Le gouvernement a réalisé, en septembre 2023, une campagne de sensibilisation aux accidents de travail à travers des clips en ligne. Notre interviewé assure que l'initiative va dans le bon sens : "Je ne peux pas critiquer cela. Beaucoup de fois, j'ai dit qu'il fallait essayer que le sujet soit plus visible, qu'il y ait une véritable prise de conscience à un niveau national", affirme-t-il. "Malheureusement, si on se limite à faire des clips et que derrière, on ne fait rien d'autre, ça s'appelle de la comm' (communication, ndlr)", nuance-t-il.
Au niveau des mesures à prendre, Matthieu Lépine estime qu'il faudrait rétablir la CHSCT - le comité d'hygiène, de sécurité et des conditions de travail, supprimé par le gouvernement d'Emmanuel Macron avec la réforme du Code du travail de 2017. Il estime que cette suppression a "amoindri le pouvoir des représentants du personnel dans les entreprises". La CHSCT avait le pouvoir de dialoguer avec l'employeur en cas de problèmes liés à la sécurité et la santé au travail, le pouvoir d'enquêter en cas de problème, mais aussi de recourir à des expertises si besoin.
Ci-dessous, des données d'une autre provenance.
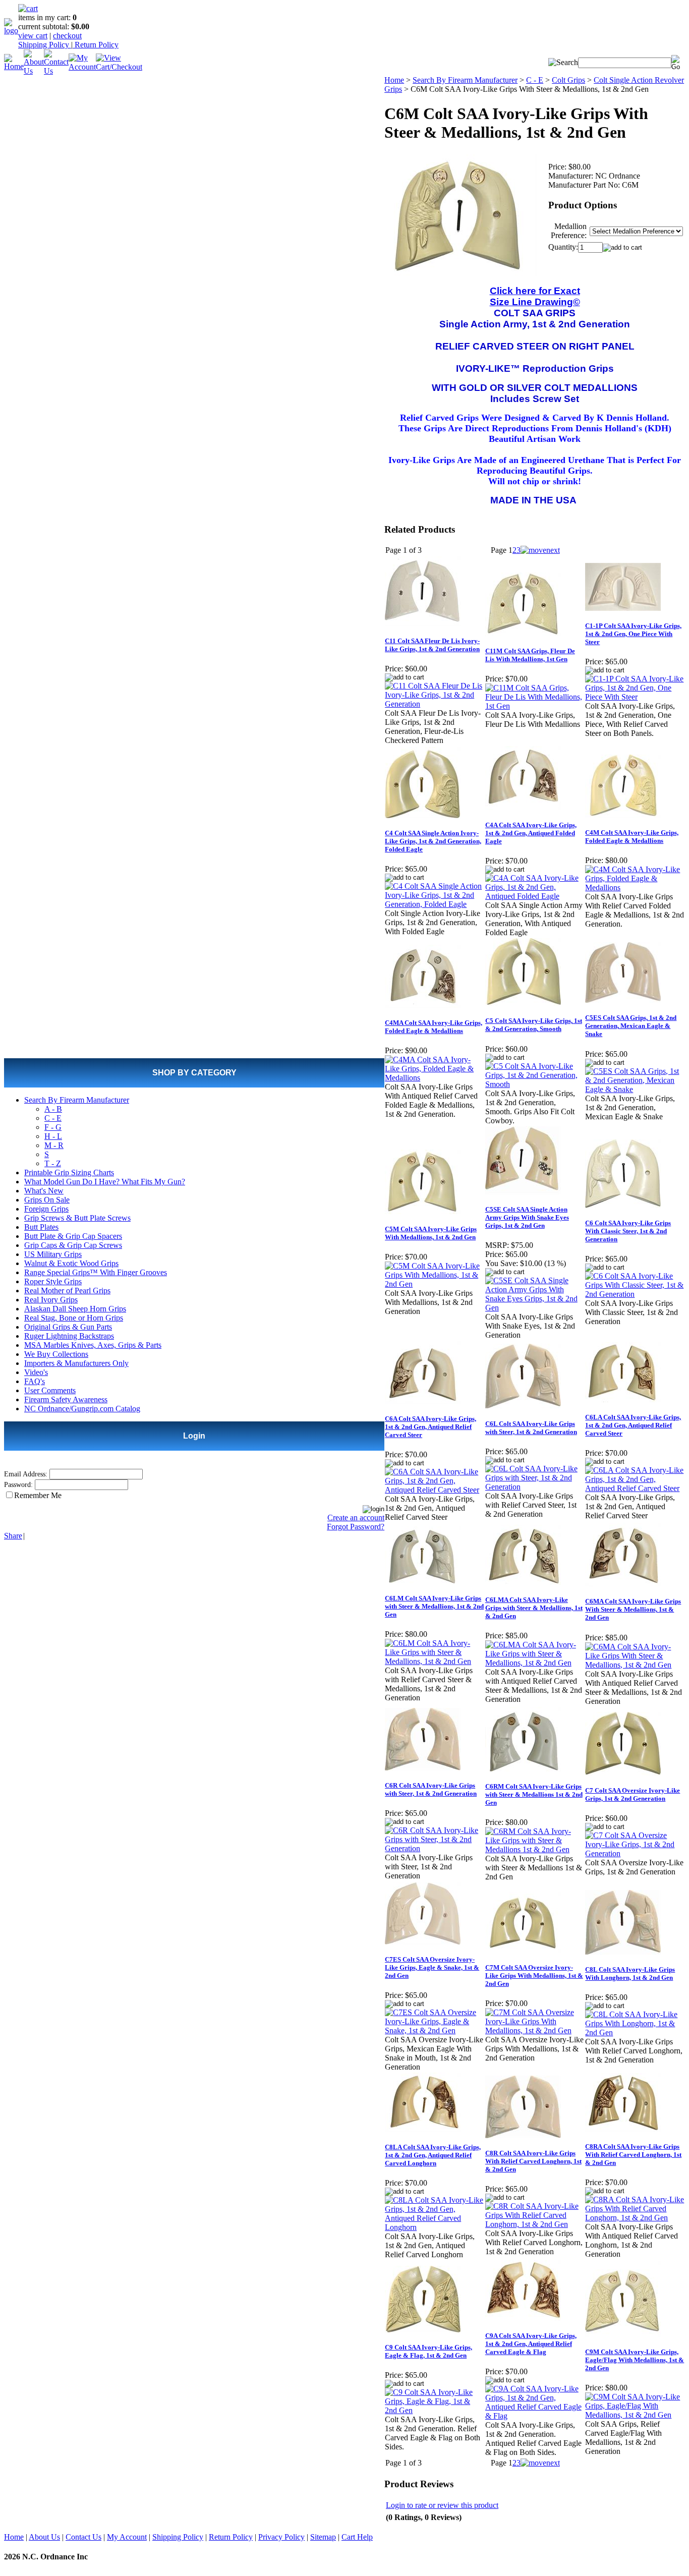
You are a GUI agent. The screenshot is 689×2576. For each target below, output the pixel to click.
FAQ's (34, 1381)
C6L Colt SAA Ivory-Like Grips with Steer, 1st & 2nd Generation (531, 1428)
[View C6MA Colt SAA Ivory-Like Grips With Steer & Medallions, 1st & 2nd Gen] (634, 1665)
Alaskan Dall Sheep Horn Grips (75, 1308)
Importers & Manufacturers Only (76, 1363)
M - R (54, 1145)
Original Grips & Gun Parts (68, 1327)
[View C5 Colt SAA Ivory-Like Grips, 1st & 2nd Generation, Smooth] (535, 1084)
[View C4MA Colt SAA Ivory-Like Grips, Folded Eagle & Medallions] (434, 1077)
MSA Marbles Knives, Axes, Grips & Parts (92, 1345)
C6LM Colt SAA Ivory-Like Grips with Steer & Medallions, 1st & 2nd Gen (434, 1606)
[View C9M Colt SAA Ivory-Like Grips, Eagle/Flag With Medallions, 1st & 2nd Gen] (634, 2415)
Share (13, 1535)
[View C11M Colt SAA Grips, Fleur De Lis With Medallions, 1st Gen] (535, 706)
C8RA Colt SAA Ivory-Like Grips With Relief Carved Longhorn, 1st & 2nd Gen (633, 2154)
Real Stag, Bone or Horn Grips (73, 1317)
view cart (32, 35)
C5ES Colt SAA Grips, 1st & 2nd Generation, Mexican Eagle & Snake (630, 1026)
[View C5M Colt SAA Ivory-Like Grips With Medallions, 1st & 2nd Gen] (434, 1284)
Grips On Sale (47, 1199)
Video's (36, 1372)
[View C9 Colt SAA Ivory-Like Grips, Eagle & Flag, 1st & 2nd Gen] (434, 2410)
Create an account (355, 1517)
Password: (18, 1485)
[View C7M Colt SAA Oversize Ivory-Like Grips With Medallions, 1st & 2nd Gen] (535, 2030)
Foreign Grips (46, 1209)
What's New (44, 1190)
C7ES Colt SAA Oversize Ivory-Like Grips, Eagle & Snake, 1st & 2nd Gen (432, 1967)
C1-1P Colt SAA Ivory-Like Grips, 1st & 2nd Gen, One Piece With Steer (633, 634)
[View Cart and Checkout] (119, 67)
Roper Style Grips (53, 1281)
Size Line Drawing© (535, 302)
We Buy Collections (56, 1354)
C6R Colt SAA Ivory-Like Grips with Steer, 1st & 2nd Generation (431, 1789)
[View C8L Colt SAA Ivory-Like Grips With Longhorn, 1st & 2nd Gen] (634, 2032)
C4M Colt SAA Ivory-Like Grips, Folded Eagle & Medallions (631, 836)
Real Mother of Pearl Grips (67, 1290)
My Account (127, 2537)
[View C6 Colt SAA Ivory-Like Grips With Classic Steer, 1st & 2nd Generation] (634, 1294)
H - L (53, 1136)
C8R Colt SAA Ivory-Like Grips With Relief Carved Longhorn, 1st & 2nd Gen (533, 2161)
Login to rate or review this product (442, 2505)
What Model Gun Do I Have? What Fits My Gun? (104, 1181)
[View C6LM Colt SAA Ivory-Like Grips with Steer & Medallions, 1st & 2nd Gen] (434, 1661)
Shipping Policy (44, 44)
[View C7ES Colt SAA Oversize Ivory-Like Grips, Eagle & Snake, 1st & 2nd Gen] (434, 2030)
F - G (53, 1127)
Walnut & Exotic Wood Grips (71, 1263)
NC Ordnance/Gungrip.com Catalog (82, 1408)
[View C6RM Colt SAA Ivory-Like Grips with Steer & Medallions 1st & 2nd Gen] (535, 1849)
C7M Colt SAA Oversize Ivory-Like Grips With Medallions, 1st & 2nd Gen (534, 1975)
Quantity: (563, 247)
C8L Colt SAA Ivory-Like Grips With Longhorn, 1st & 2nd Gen (630, 1973)
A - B (53, 1109)
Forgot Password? (355, 1526)
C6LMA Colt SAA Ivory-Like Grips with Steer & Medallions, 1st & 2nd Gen (534, 1608)
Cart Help (357, 2537)
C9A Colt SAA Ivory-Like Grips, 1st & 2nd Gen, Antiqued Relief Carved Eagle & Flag (531, 2344)
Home (394, 80)
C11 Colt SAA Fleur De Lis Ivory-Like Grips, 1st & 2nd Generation (432, 645)
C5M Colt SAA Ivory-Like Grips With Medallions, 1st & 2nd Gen (431, 1233)
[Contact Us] (56, 71)
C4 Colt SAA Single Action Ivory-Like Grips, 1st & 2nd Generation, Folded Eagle (433, 841)
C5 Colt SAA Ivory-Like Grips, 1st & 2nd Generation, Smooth (533, 1025)
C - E (53, 1118)
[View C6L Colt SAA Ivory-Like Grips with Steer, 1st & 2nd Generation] (535, 1486)
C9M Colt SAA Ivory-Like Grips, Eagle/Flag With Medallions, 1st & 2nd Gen (634, 2360)
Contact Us (83, 2537)
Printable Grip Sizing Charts (69, 1172)
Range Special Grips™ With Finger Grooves (95, 1272)
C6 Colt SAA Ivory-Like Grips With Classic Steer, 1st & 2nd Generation (628, 1231)
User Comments (50, 1390)
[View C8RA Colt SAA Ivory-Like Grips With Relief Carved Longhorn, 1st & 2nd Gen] (634, 2217)
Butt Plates (41, 1227)
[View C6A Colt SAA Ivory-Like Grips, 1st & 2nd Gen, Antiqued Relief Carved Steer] (434, 1489)
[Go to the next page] (540, 550)
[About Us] (34, 71)
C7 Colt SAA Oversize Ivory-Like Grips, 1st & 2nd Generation (632, 1794)
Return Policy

Désormais, c'est le Conseil social et économique (CSE) qui exerce ces missions. Or, cet organisme n'est plus indépendant des intérêts économiques de l'entreprise comme l'était la CHSCT.
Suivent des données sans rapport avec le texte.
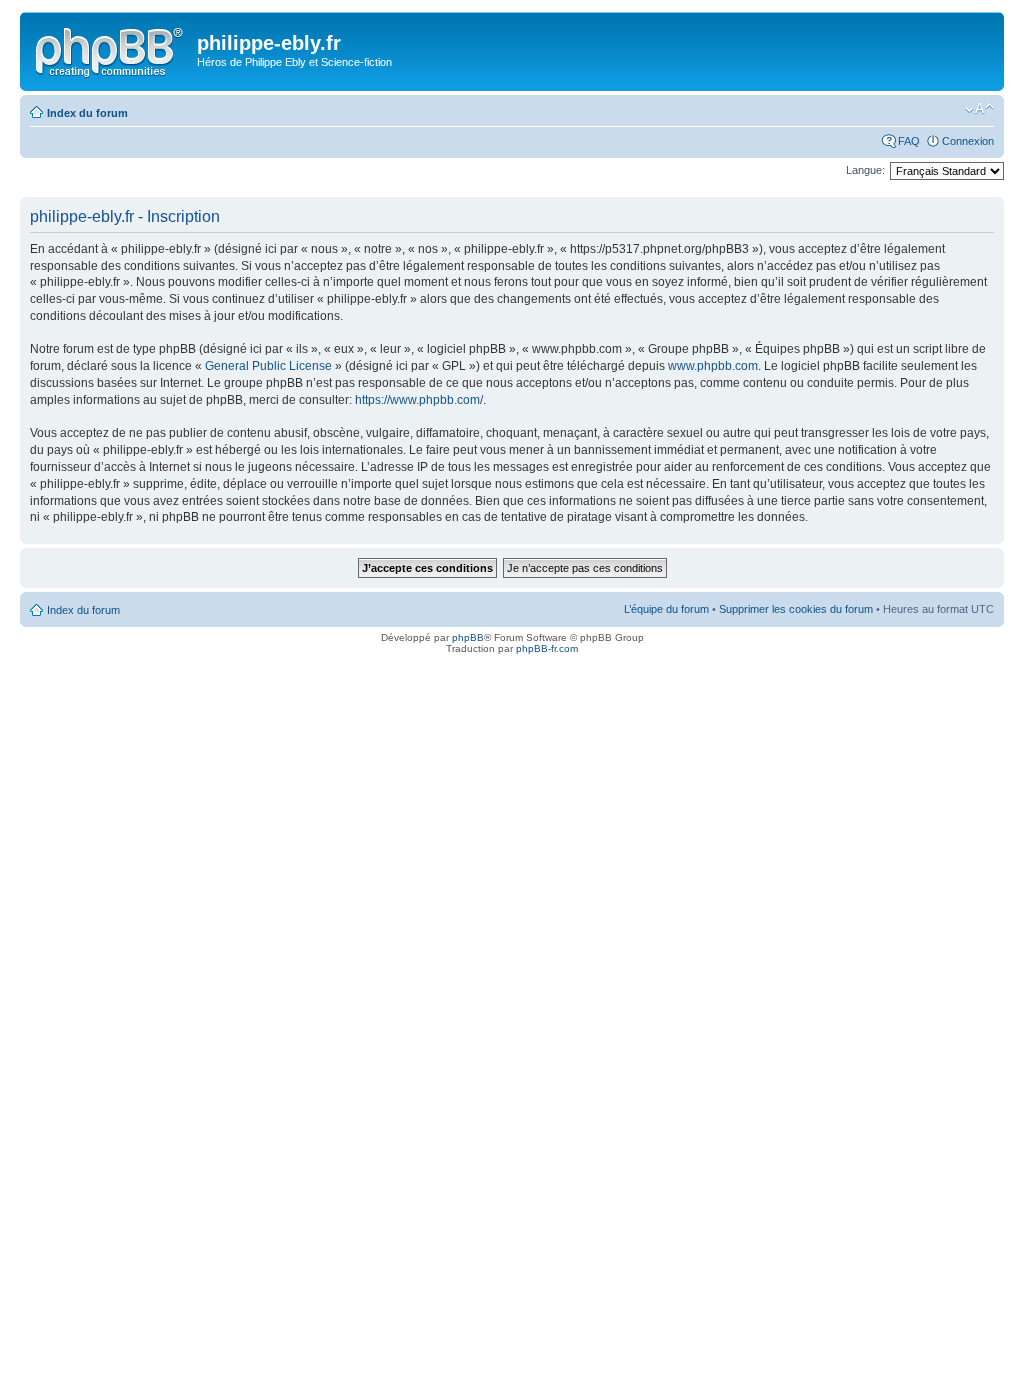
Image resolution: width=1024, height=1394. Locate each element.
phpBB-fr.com (547, 648)
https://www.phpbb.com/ (419, 400)
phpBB (468, 637)
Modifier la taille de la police (979, 109)
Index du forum (87, 113)
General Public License (268, 366)
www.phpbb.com (713, 366)
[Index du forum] (111, 49)
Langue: (865, 170)
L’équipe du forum (666, 609)
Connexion (968, 141)
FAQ (909, 141)
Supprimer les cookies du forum (796, 609)
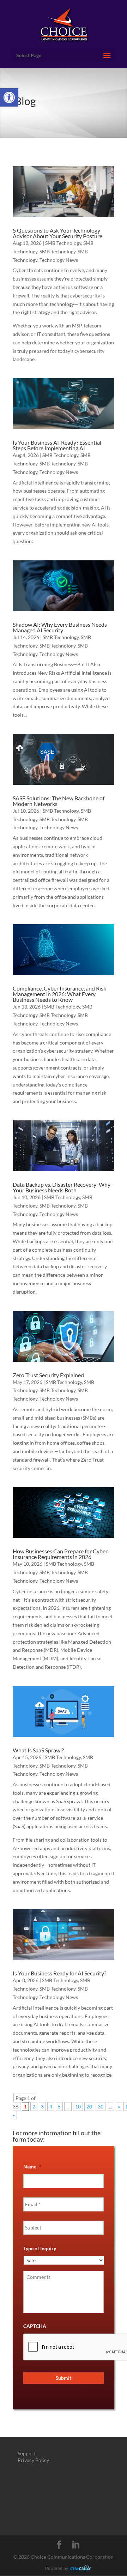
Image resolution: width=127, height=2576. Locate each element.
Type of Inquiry (39, 2248)
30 (100, 2106)
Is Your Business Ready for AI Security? (59, 1973)
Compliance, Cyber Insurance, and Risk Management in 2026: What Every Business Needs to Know (59, 994)
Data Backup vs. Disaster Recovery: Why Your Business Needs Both (61, 1187)
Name (32, 2166)
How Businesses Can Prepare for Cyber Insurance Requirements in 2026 (60, 1554)
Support (26, 2453)
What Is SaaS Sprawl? (38, 1750)
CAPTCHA (34, 2326)
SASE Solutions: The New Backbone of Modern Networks (58, 801)
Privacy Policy (33, 2460)
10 (78, 2106)
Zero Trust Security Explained (48, 1375)
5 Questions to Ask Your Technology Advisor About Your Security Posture (57, 233)
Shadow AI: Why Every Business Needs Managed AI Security (60, 627)
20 (89, 2106)
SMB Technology (63, 243)
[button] (9, 97)
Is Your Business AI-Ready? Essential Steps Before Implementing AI (57, 445)
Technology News (59, 260)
De plus, Matthieu Lépine n'estime pas forcément nécessaire l'instauration de nouvelles lois : "25 % des articles du Code du travail concernent les questions de sécurité et de santé au travail. (...) Déjà, (...) si les lois étaient respectées, ce serait peut-être différent". L'autre problème pointé par le professeur est le manque d'indemnisation des victimes des accidents du travail par les entreprises : les victimes d'accidents de la route sont beaucoup mieux indemnisées que celles au travail.
D'autre part, il ajoute : "Aujourd'hui, ça coûte moins cher à une entreprise d'indemniser une victime qu'en amont, de mettre en place ce qu'il faut pour éviter les accidents, c'est-à-dire former correctement ses salariés, avoir un matériel adéquat, avoir du temps". Afin de remédier à cette problématique, Matthieu Lépine avance un argument financier : " Je ne crois pas qu'il y ait une seule entreprise qui soit heureuse de voir ses cotisations accidents du travail et maladies professionnelles, élevées, monter justement parce que le nombre d'accidents est trop important".
Celui qui s'intéresse à cette question depuis des années propose aussi un recrutement massif dans l'inspection du travail, ainsi que de revenir sur la loi Rebsamen de 2015. À l'époque, le ministre du Travail François Rebsamen avait supprimé l'obligation pour les entreprises de demander l'autorisation à l'inspection du travail avant d'embaucher un apprenti sur un poste à risque. "Dorénavant, un employeur qui veut faire travailler un mineur apprenti sur un poste à risque n'a plus besoin d'autorisation. Il n'a qu'à prévenir l'inspection du travail", explique Matthieu Lépine. Or, entre 2017 et 2023, le nombre d'apprentis a été multiplié par deux, l'embauche ayant été facilitée par la subvention de cette pratique par le gouvernement.